Dylan cheerfully cops to this -- "Life is more or less a lie, but then
again that's exactly the way we want it to be," he writes -- and he's
probably having a hearty laugh at anyone who accepts as truth or searches
for meaning in trivial, absurd and possibly sarcastic revelations such as
his hero worship of Gorgeous George, his admiration for Barry Goldwater and
his sense of kinship with Ricky Nelson, Bono and Denzel Washington.
The howlers just keep coming. Dylan quotes Elton John to pay homage to
Judy Garland ("Like the song says, 'I would have liked to have known you,
but I was just a kid'"). He strokes the ponderous critic who led the pack in
polishing his myth (drawn as a kid to the America of tall tales and legends,
he notes that "Greil Marcus, the musical historian, would some 30 years
later call it 'the invisible republic'"). He sneers at Robbie Robertson when
the guitarist asks him, "Where do you think you're gonna take the whole
music scene?" He nods to Gordon Lightfoot when telling us that his
birthplace of Duluth is on the edge of Superior, "the big lake that the
Indians call Gitche Gumee."
If you can't sense the smirk behind all of that, you just don't know
which way the wind blows.
Parsing the reasons why the memoirist focuses on these particular stories
when leaving so many other noteworthy tales untold is as irrelevant as
speculating about how he actually crafted the book -- whether it was
ghostwritten, dictated into a tape recorder or etched into stone tablets. As
with his music, the brilliance is in the delivery. Dylan can sing a
200-year-old folk song, a classic like his own "Masters of War," or a ditty
manufactured for Britney Spears, and not only invest it with layers of
meaning but also make it 100 percent pure Dylan. The same is true about
whatever he's writing about.
"It was freezing winter with a snap and sparkle in the air, nights full
of blue haze," he writes of a stroll down New York's Seventh Avenue in 1961.

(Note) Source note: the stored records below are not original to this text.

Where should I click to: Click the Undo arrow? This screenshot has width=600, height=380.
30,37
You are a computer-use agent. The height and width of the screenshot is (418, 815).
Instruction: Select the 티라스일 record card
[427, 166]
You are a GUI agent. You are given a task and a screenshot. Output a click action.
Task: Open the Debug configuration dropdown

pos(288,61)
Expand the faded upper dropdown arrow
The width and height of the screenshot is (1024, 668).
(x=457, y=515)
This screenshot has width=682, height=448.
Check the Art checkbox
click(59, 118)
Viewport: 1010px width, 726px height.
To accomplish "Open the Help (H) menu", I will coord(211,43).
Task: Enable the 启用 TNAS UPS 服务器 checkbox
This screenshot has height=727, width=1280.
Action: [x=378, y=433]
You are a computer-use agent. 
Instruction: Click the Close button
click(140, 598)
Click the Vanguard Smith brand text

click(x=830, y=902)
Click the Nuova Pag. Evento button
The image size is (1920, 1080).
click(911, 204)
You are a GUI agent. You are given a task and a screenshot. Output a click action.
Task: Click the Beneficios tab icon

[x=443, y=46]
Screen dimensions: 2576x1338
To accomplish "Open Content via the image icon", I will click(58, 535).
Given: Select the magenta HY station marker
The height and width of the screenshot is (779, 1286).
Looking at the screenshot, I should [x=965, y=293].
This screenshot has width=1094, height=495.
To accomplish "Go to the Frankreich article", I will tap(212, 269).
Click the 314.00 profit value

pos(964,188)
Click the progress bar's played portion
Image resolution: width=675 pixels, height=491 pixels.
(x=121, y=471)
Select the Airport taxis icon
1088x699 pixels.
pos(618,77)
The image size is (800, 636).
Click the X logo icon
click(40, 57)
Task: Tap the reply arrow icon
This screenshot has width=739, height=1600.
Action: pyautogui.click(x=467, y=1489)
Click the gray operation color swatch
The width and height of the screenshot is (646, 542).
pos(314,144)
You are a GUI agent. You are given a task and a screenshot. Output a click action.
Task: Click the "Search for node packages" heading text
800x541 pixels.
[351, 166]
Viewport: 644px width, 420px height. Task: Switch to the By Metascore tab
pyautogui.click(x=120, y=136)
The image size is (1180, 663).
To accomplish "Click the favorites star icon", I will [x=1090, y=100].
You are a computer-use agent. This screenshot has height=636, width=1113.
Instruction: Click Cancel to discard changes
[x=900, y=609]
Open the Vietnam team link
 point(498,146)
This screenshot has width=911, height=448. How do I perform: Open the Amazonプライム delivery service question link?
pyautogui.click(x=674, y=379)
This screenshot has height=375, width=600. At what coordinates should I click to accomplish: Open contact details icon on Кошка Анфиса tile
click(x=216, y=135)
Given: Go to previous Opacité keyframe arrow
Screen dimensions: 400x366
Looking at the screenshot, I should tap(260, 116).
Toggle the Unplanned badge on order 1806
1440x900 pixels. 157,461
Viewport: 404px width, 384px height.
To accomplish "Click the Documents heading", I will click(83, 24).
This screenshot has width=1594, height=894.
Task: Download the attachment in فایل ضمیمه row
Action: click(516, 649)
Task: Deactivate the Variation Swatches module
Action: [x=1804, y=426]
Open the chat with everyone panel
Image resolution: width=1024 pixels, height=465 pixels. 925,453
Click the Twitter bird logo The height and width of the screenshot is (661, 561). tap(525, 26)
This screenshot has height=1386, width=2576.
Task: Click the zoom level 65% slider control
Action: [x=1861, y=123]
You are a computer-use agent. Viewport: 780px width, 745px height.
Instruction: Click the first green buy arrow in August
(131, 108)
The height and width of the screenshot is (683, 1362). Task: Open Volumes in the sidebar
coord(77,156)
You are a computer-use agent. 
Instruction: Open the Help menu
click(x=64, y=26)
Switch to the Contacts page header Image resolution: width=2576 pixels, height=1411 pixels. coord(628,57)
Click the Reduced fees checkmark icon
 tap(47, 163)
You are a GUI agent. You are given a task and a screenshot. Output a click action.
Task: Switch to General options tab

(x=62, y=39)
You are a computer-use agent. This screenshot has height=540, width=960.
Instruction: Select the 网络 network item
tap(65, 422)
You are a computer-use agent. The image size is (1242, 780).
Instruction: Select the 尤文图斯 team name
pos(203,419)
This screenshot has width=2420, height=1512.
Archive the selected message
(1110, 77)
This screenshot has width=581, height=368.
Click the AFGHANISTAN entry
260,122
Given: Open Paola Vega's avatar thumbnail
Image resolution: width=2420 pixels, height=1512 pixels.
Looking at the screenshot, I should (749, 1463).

"It seemed like ages ago since I'd lay in the green grass and it smelled of
true summer -- glints of light dancing off the lakes and yellow butterflies
on the black tarred roads."
The obvious influence is Jack Kerouac, who's invoked many times in these
pages even as Dylan claims to have moved past his early admiration for the
Beat poet. Nonsense. Beyond the stylistic thievery, the goal of all of
Dylan's art, as with Kerouac's, is to remind us that life isn't about
getting anywhere in particular but about opening yourself up to the
experiences along the road. More than the specifics of his life, this
attitude is what the book celebrates.
"What I do in the studio doesn't define me as a person," Dylan writes.
"There's just too much small print in thousands of pages for anything like
that to happen."
As devilishly resistant to fully reveal himself at age 63 as he was at
25, Dylan doesn't define himself in Chronicles: Vol. One, either. But
it is an inspired, illuminating and terrifically enjoyable read.